Police arrested a pensioner on suspicion of murdering his wife, who had just committed suicide.
However, officers did not know that David Morton had also tried to kill himself after being urged by his wife of 44 years to “come with me” as she suffocated herself.
Margaret Morton (69) died after securing a plastic bag over her head.
An inquest last Thursday – almost a year after her death – heard that Mr Morton had tried to do the same but had failed to secure a proper seal and fell asleep.
He woke a few hours later amid a thunderstorm and reached across to his wife who was cold, still with the bag over her head.
Mr Morton said he then phoned 111 for NHS Direct rather than 999 because it was not an emergency as he knew his wife was dead.

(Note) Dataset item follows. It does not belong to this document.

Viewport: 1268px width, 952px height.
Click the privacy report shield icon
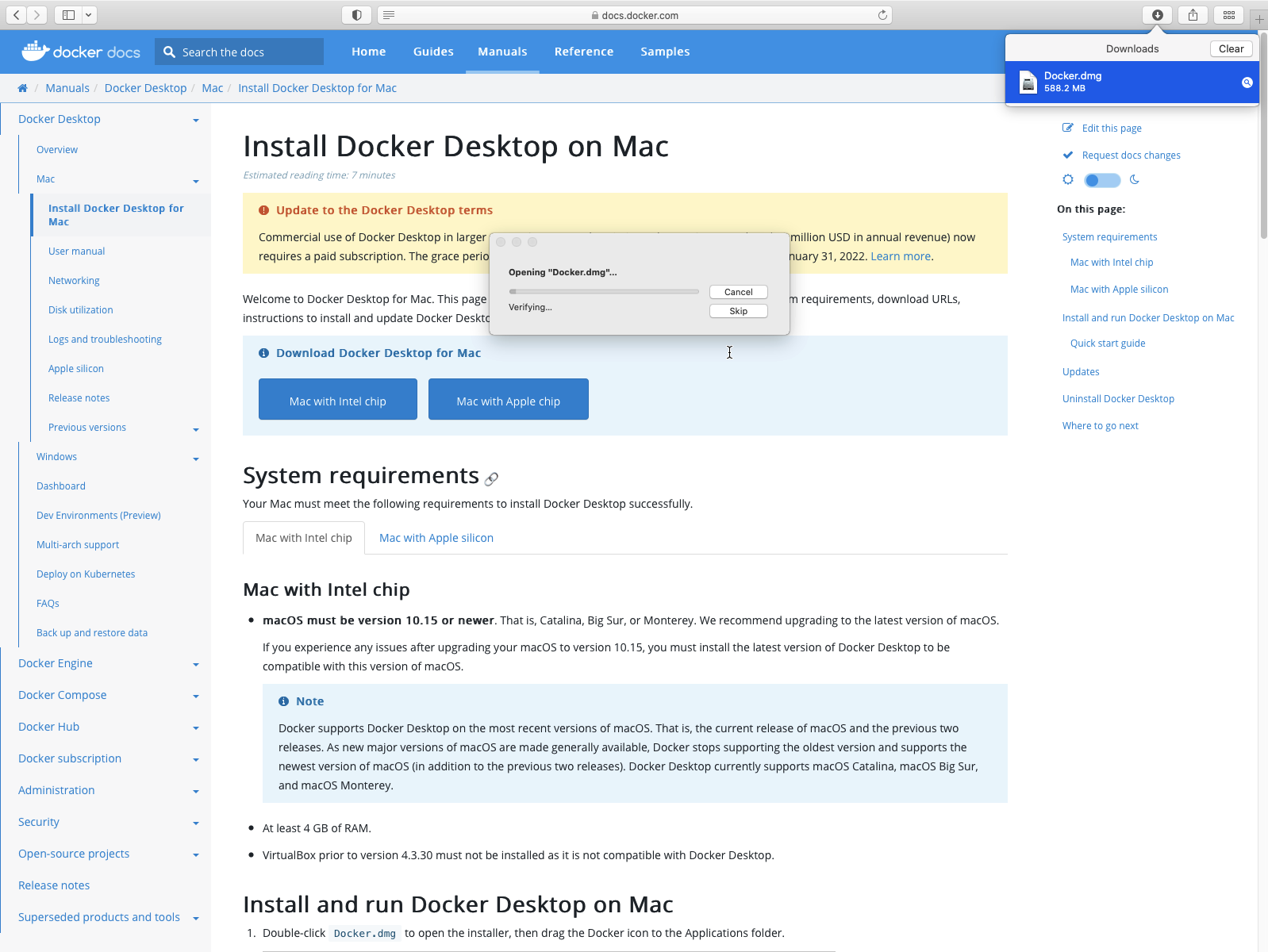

A recording of the call was played at the inquest. Mr Morton’s manner was described by DCI Martin Holvey, who led the suspected murder investigation as “very, very calm”.
Police and paramedics arrived at the couple’s “very tidy and obsessively clean” home in Hedgefield Hurn, Gosberton Risegate, at about 4.30am on October 10, 2013.

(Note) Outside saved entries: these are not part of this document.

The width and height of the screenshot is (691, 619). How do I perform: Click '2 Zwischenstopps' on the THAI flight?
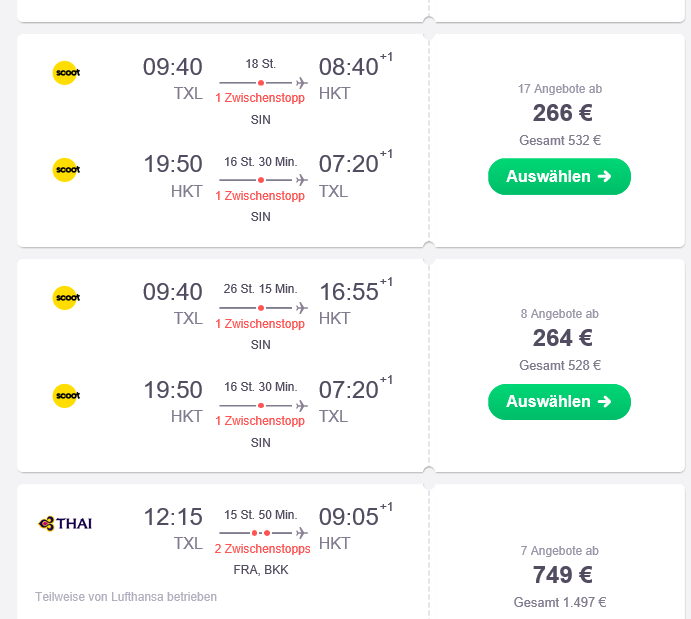(262, 549)
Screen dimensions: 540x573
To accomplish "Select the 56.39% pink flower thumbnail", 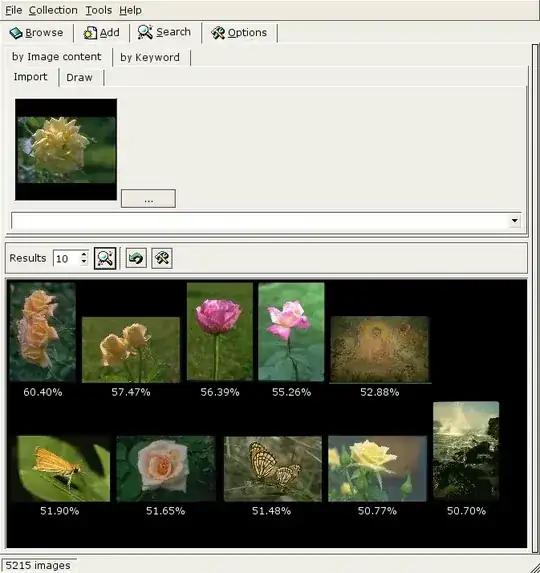I will pos(220,331).
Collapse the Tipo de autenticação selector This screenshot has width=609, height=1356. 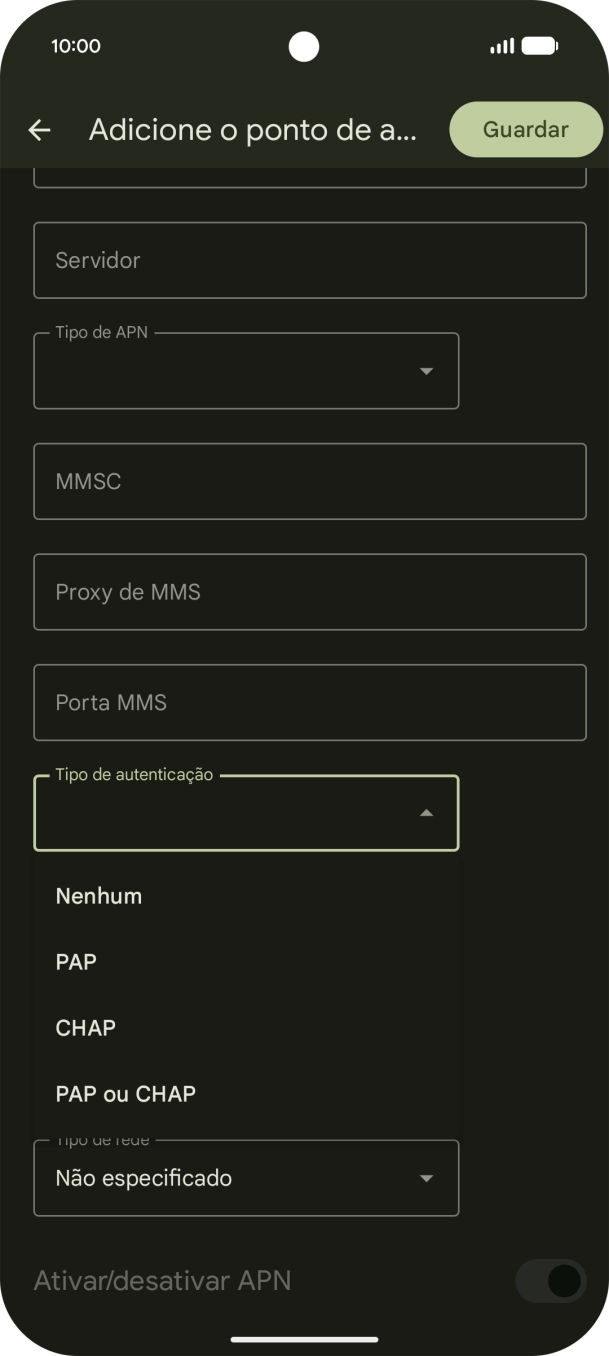pos(245,812)
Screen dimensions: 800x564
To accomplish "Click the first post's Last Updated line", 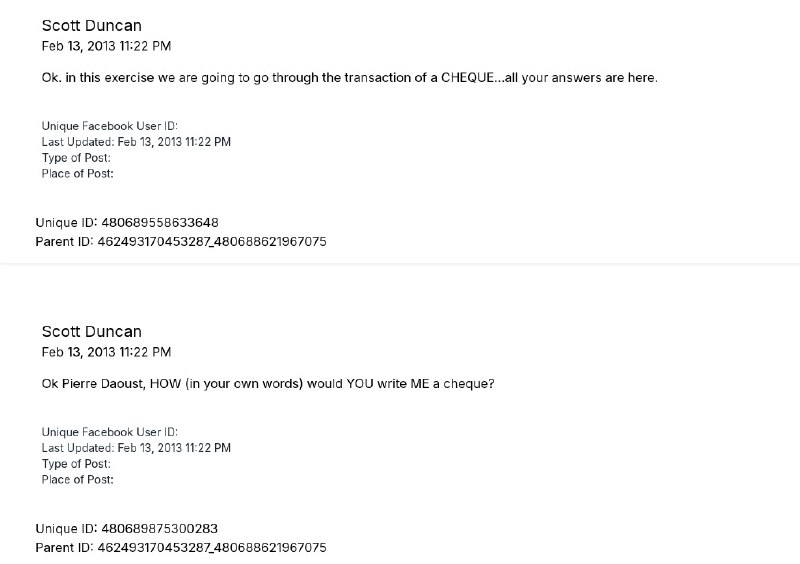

Mr Morton was taken into custody after officers noted suspicious marks on Mrs Morton’s body. However, a post mortem showed nothing to suggest any signs of physical harm or resistance to the suffocation.

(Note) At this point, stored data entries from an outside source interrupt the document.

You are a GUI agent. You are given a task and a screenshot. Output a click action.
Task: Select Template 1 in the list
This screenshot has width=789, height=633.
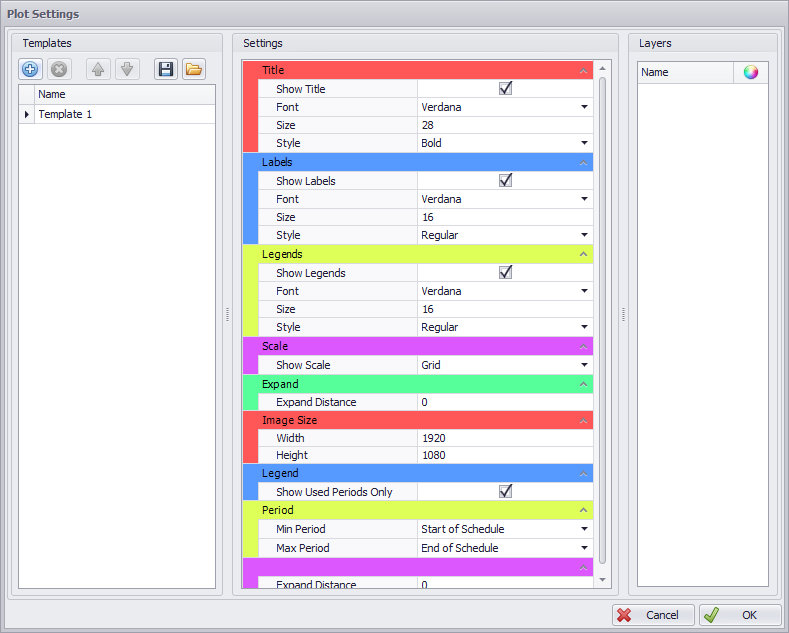(65, 115)
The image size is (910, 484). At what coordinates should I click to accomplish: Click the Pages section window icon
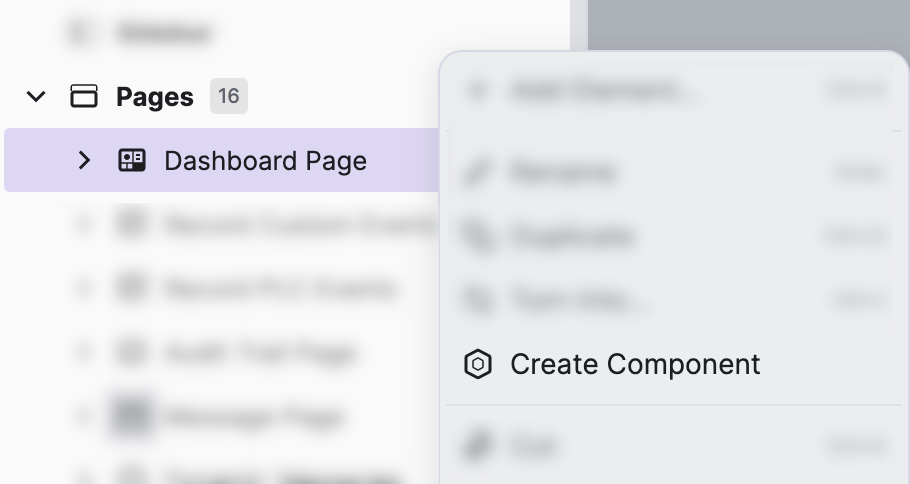84,97
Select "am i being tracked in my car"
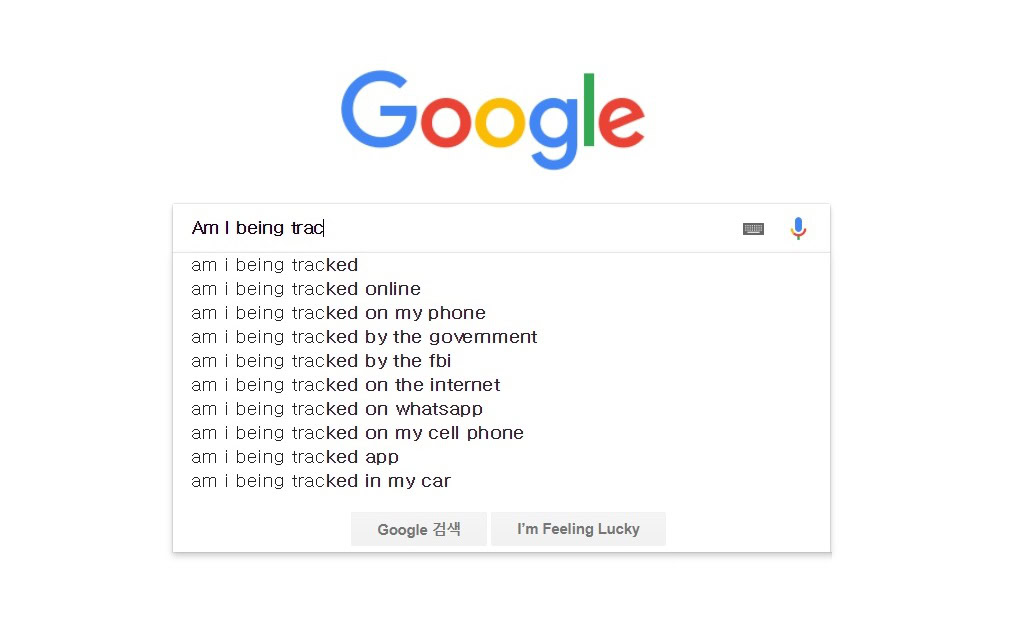 point(321,481)
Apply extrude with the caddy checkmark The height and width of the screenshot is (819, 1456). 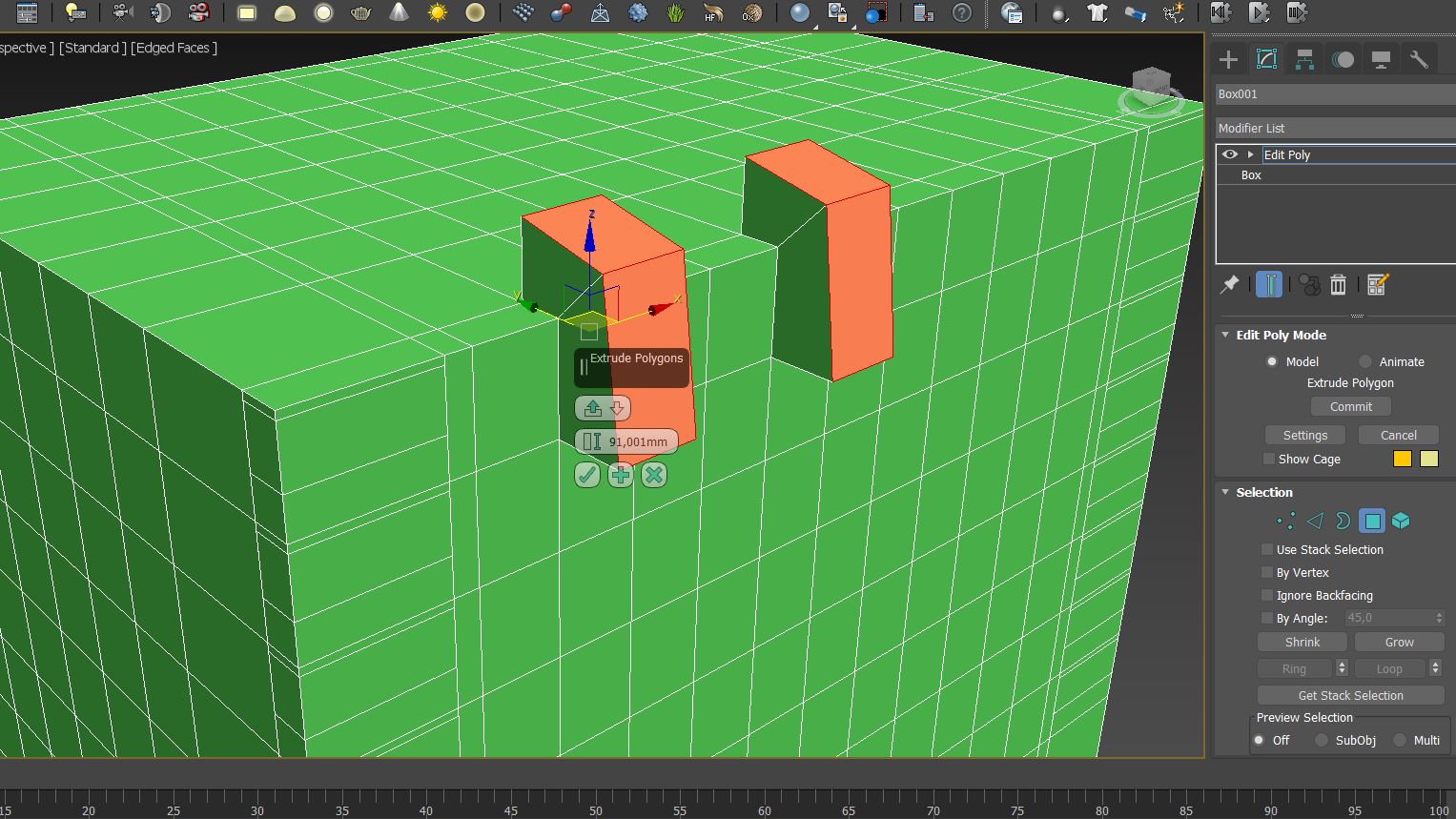(587, 475)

Detectives found two identical sets of documents in another room, including the couple’s pre-paid funeral arrangements, wills and instructions on feeding the fish and deactivating the shed alarm.
The hearing was told that Mrs Morton, who had been secretary for Mr Morton’s engineering business, was “very intelligent and strong-willed”. However, her life had never been the same after a hysterectomy in 2004 as a result of developing ovarian cancer.
The operation was successful and she was later discharged from follow-up care, but developed food intolerance to such an extent that she needed to go to the toilet quickly soon after eating.
Mr Morton said: “Even a single bowl of soup for lunch would set her off.
“If she wanted to go out she had to have no food.
“She wouldn’t go to a doctor because they didn’t make her better [previously], they just made it worse.”
Mr Morton (70) described how his “depressed” wife had not been out of bed for two days before her death.
A couple of days earlier they had rowed about her more frequent drinking and she lifted a carrier bag up and down off the top of her head. Mr Morton told her “not to be so silly”.
The following day Mrs Morton asked him to get some cling film out of the shed and find some plastic bags and elastic bands. He told the inquest he didn’t know why.
At around midnight the next day, he was woken in bed by Mrs Morton “kicking and scratching” him.
She asked him to pick up the plastic bag at the side of the bed, which contained the cling film and elastic bands.
“I didn’t know it was there,” said Mr Morton. “As soon as [the items] were out of the bag she grabbed the cling film and wrapped it around her face.”
Mr Morton described how he tried to stop her but lost his balance and managed to avoid falling on her.
“The next thing I knew she had the plastic bag over her face, ” he added. “She said ‘come with me’.
“I tried to do the same thing. I waited and nothing happened. I fiddled with the elastic band but nothing worked.”
Prof Robert Forrest, senior coroner for South Lincolnshire, asked Mr Morton what he did next.
He replied: “Probably I fell asleep because I was woken by a clap of thunder. She was next to me with her eyes open.
“I put my hand on her hand and she was cold.”
Mr Morton said his wife had never mentioned killing herself. Her estranged brother William Davis told the hearing that his mother always said Mr and Mrs Morton only had eyes for each other.
Prof Forrest said: “I believe on the evidence I have heard today that I can be sure Margaret deliberately killed herself.”
He added: “I’m not absolutely sure that I have heard everything that did occur.”